We used to meet, the old nun and I, beneath the green light of the exit sign in the large kitchen of the convent and nursing home as she came at night to fill her mug with cocoa to carry up the stairs to bed. It was during the Grand Silence, and we weren’t supposed to be conversing, so the lights were never turned on as we whispered together each evening in the shadows of the kitchen. I was working as a student for the summer months in this nursing home run by the Sisters of Nazareth in Southend-on-Sea, in England.

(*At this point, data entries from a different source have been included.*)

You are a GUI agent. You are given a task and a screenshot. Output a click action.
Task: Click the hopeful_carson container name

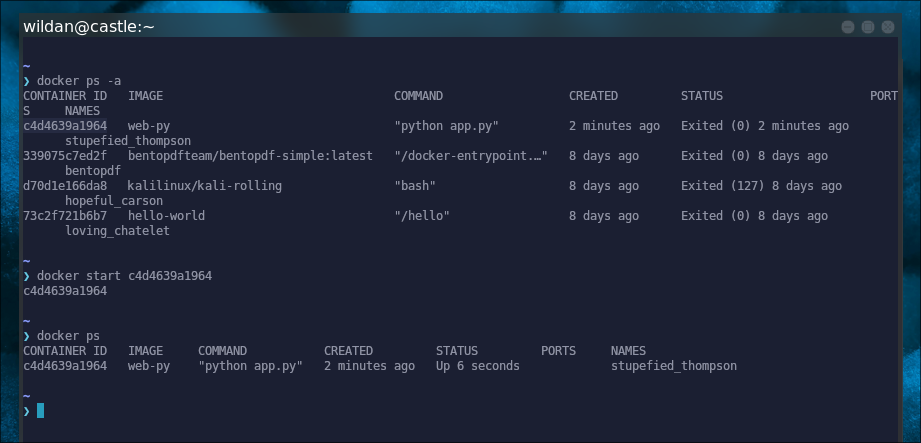[x=114, y=201]
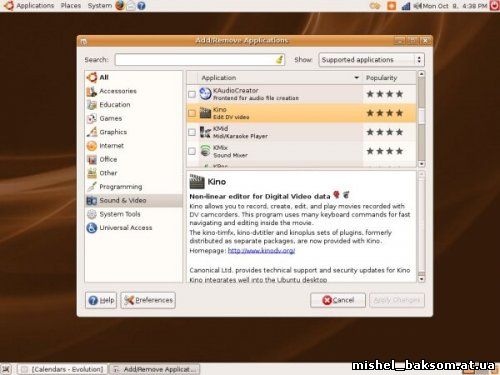Choose the Graphics category icon

[92, 132]
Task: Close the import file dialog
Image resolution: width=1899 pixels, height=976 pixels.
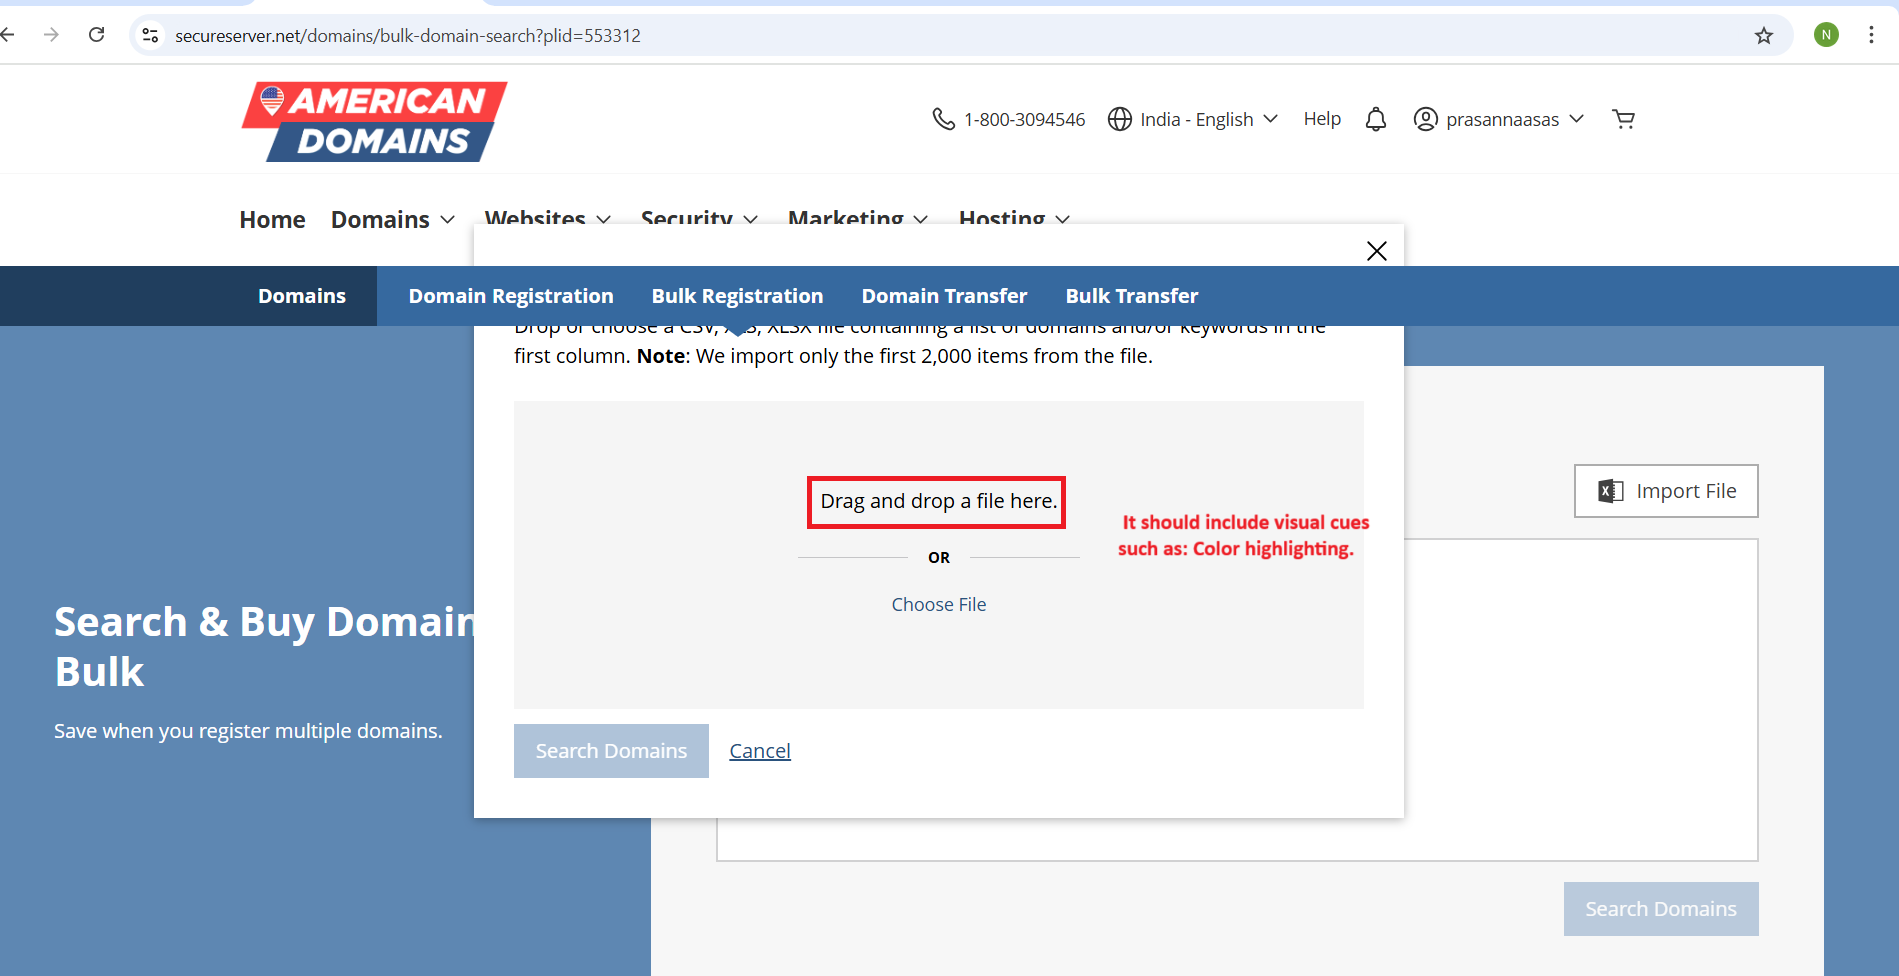Action: coord(1376,251)
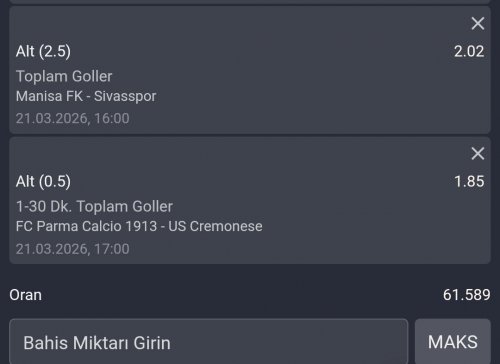Viewport: 500px width, 364px height.
Task: Click the 21.03.2026, 17:00 kickoff time
Action: (x=73, y=249)
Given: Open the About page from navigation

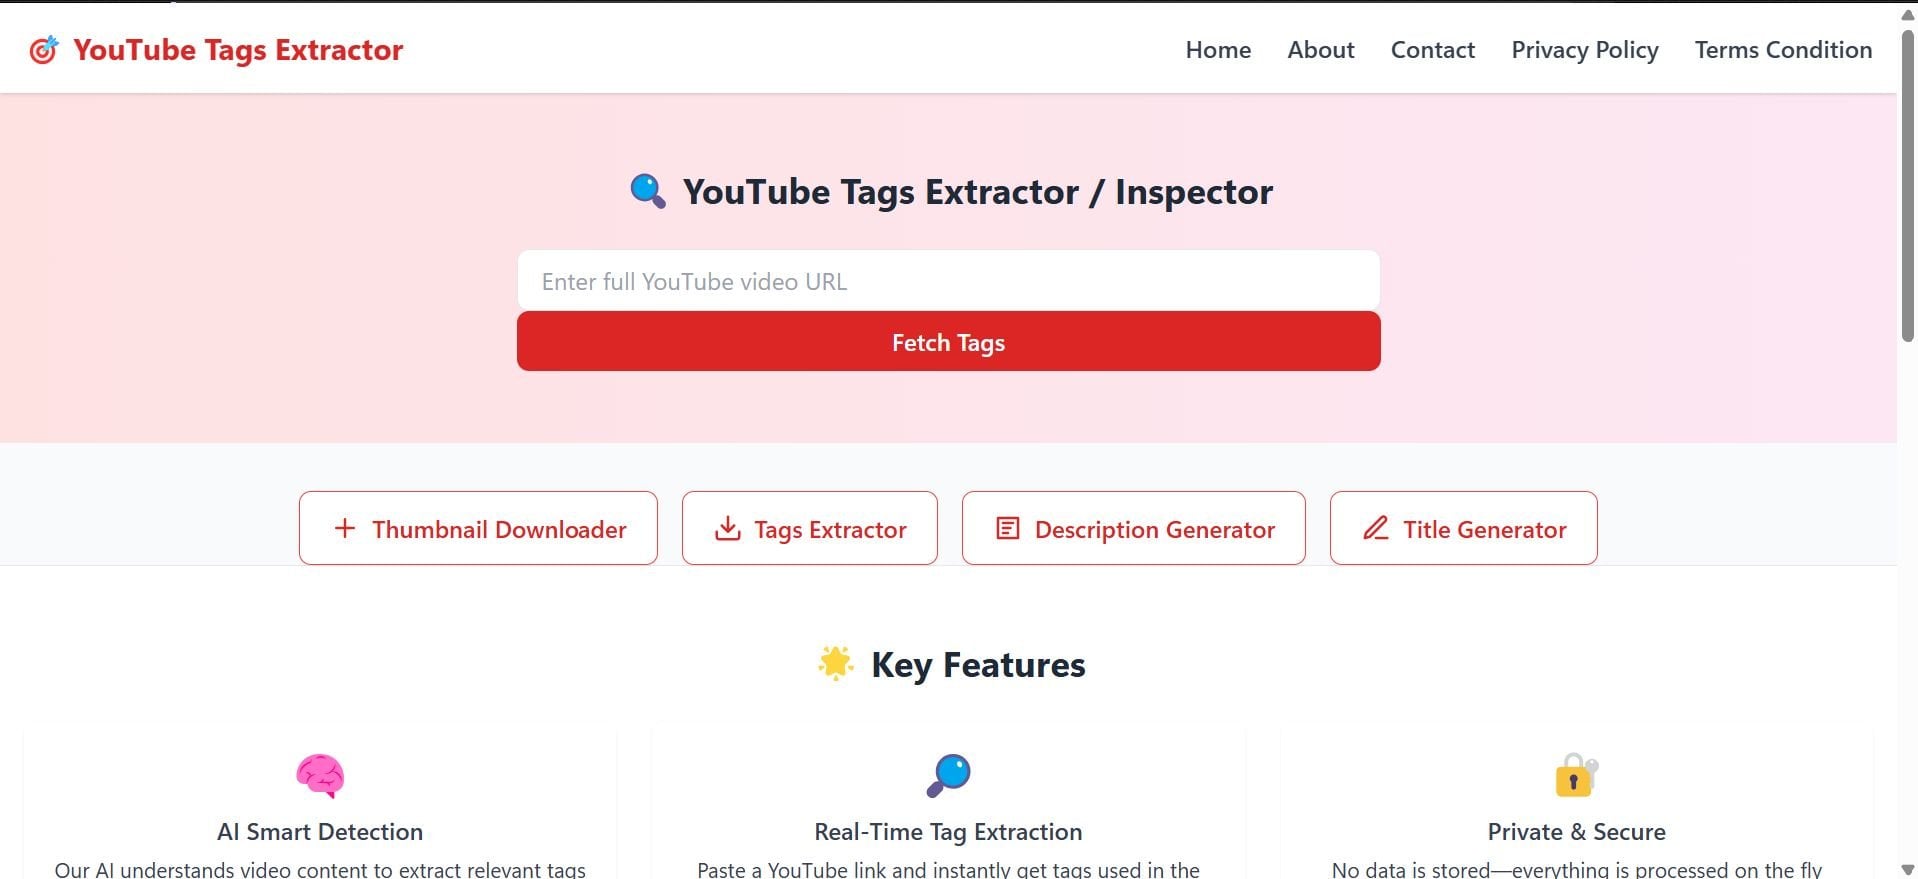Looking at the screenshot, I should [x=1320, y=49].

Sr Isidore, by then in the order for nearly 70 years, was now bent over to one side, leaning on a stick as she stood talking in the half-light each evening. We spoke mostly about her religious life. She entered the convent in Mallow, in Co Cork, in the late 1920s, then travelled to train for her novitiate in Hammersmith, in west London. We talked about her decades traipsing the towns of England, Scotland and Wales, going from door to door to collect money to fund the children’s homes that the order ran, at a time when there was little or no state funding.

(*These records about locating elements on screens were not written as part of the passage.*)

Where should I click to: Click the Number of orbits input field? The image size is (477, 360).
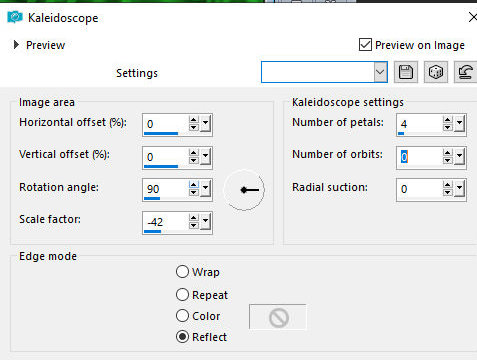click(419, 157)
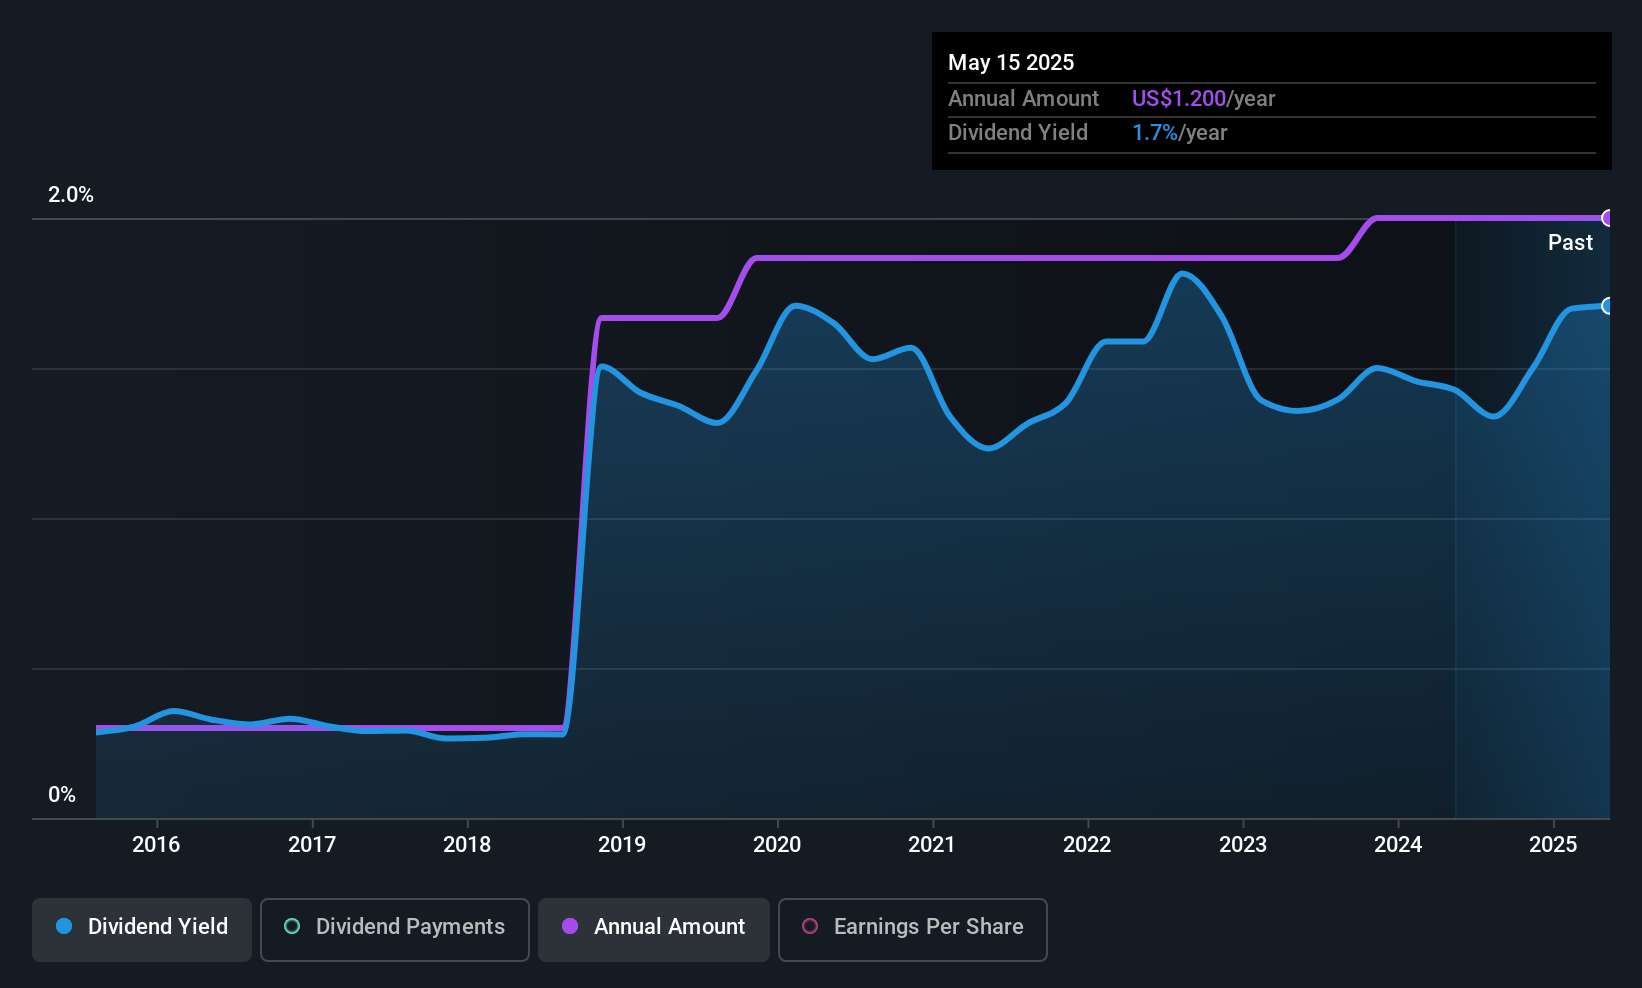Click the 2.0% y-axis label
This screenshot has height=988, width=1642.
tap(71, 195)
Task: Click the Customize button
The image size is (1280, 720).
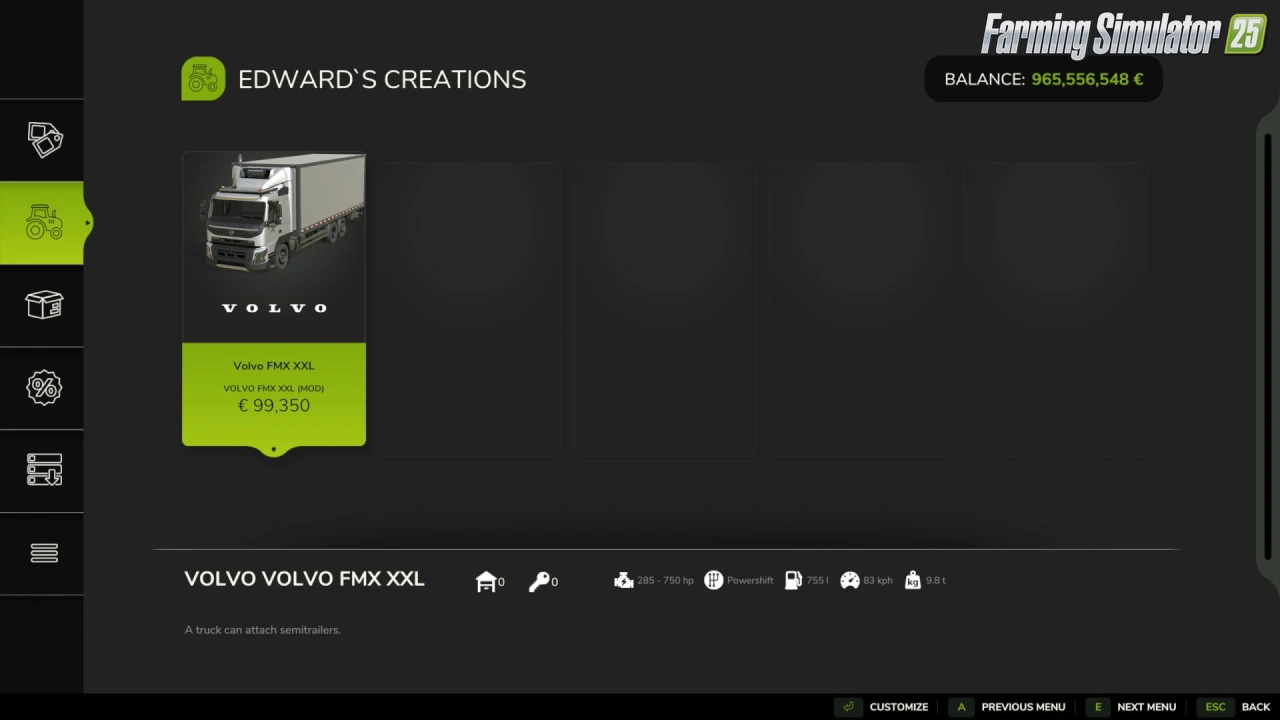Action: (881, 707)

Mary and her father could see the body of Michael Collins lying face down, a gaping wound on the bottom of his skull, as soldiers knelt down in prayer, reciting the Act of Contrition
She recalled the years when there was very little to eat in the convent and some sisters, in the 1930s, died of scurvy and diseases associated with malnutrition. She stood on street corners in big cities, her eyes cast downwards as the convent rule dictated — keeping “custody of the eyes” — collecting pennies, sometimes facing ridicule and being spat at, she said, at a time of anti-Catholic and anti-Irish fervour. She attributed her gait to all the wettings she got over the years and now, in her old age, lamented the litany of abuse allegations against children’s homes such as Nazareth House.
She spoke little of her early life, and it was only when I returned, a number of years later, to celebrate Mass for her diamond jubilee as a Sister of Nazareth that I delved into her childhood. The young Mary Kelly grew up on a little farm in the parish of Kilmurray in west Co Cork, the daughter of Michael Kelly and Catherine Crowley. The second eldest of four children, she helped her father eke a living on the land in the impoverished years before the first World War.

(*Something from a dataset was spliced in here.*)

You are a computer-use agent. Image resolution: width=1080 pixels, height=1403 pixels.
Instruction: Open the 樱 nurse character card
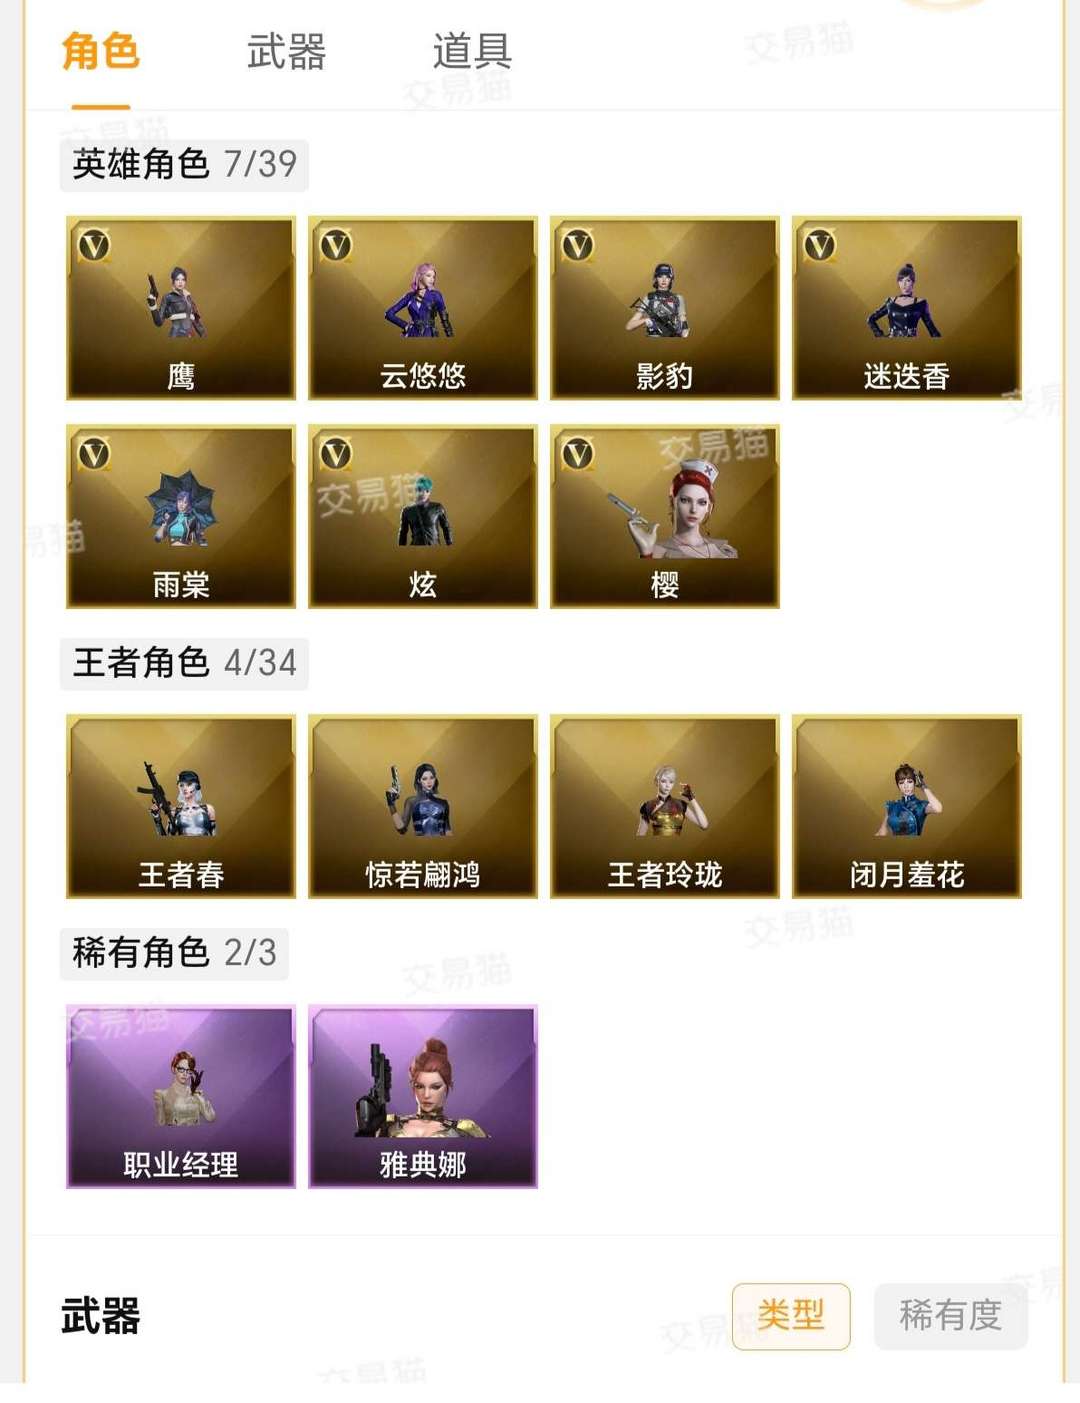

The flame of nationalism burned brightly then, culminating in the death of Terence MacSwiney, the Sinn Féin lord mayor of Cork, in 1920, and the subsequent burning of the city during the War of Independence. Though she read to her father of the happenings written of in the Cork Examiner, their lives continued undisturbed bar the trundling of lorries carrying dreaded Black and Tans, which they lay watching from the hillsides opposite.
As we spoke together in her room on the eve of the celebrations for her diamond jubilee she recalled one August evening in particular — it would have been August 22nd, 1922 — before they turned for home with a cartful of hay. In the quiet of the evening they heard what sounded like shooting, one round of bullets after another. It came from below the hill, on the road at Béal na Bláth. After half an hour or so a deadly quiet had fallen. There then erupted what seemed like panicked shouting, and Mary and her father ran across the fields to see, from the hillside above, a frenzy of men running backwards and forwards.
Down the embankment they came, and here, only feet from where they stopped, they could see beside an armoured car the body of Michael Collins, lying face down on the ground, a gaping wound on the bottom of his skull as men knelt down in prayer, reciting the Act of Contrition. The two stood in stunned silence as the soldiers, tears falling from their faces, placed his body in the back of the car and drove at speed in the direction of Cooskstown and Cloghduff.
[ The assassination of Michael Collins: ‘They’ll never shoot me in my own country’Opens in new window ]
The father and daughter were left standing alone on the roadside in the drizzle, gazing at a pool of blood that was to stain the spot where Collins had fallen on the roadway.
As the old nun sat those 80 years later, looking out over the broad sweep of water where the Thames empties into the North Sea, far from the fields of west Cork, tears fell from her eyes as she remembered the August day when she, as a little girl, got caught up in a moment of history in the midst of the ordinary, a moment that was to change the course of Irish politics for the whole of a century to come.